El olivo - Der Olivenbaum (Icíar Bollaín)

Bildmaterial: © José Haro / Piffl Medien

Inmitten mehrerer Gegensatzpaare des Films (gleich zu Beginn: alt und jung, hart und flauschig) funktioniert gerade der »märchenhafte Realismus« (Phrase aus dem Presseheft) nicht so recht. Das Märchen- und Parabelhafte ist stark überinszeniert. Die stellvertretende Rebellion gegenüber einer (kleineren) Freiheitsstatue wirkt aufgesetzt, Almas Gespräch in dem Ästen des Olivenbaums mag noch halbwegs der Entwicklung der Figur dienlich sein, aber man bleibt stecken zwischen Feelgood, märchenhafter Rebellion (immerhin ist der virale Aufschrei nicht ganz so deppert wie in La vache) und der Realität, die man glücklicherweise auch nicht einfach ausspart (dann wäre es noch viel schlimmer geworden, man sieht ja immerhin all die guten Ansätze von El olivo). Irgendwie wirkt dieser Film wie eines dieser Küken, von dem man sich bei bestem Willen nicht vorstellen kann, dass es einst ein stolzer Hahn wird. Sondern bestenfalls ein Goldbroiler, den es bei Lidl im Angebot gibt.
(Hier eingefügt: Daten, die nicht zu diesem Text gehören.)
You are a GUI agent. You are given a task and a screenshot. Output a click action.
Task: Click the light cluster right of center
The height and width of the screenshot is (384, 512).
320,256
Aber vielleicht ist ja auch schon diese Aussage - gepaart mit einem ganz netten Kinoabend - irgendwie ein Gewinn.

Anna Castillo, ihre Darstellung und nicht zuletzt auch das »Design« der Figur (Frisur, Kostüm, back story) war jedenfalls ein Element des Films, das weitaus stärker überzeugte als all das, für das Alma hier kämpft. All die knorrigen alten Bäume, die verkauft und prostituiert wurden und werden, mögen mir diese Einstellung verzeihen.